• [Exercise instructions]
This exercise needs the complete data reproduced exactly.

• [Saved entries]
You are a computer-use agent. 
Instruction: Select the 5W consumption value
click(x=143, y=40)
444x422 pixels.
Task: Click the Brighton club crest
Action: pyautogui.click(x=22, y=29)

• [Reply to the exercise]
You are a computer-use agent. 
Instruction: Select the 5W consumption value
click(x=143, y=40)
444x422 pixels.
Task: Click the Brighton club crest
Action: pyautogui.click(x=22, y=29)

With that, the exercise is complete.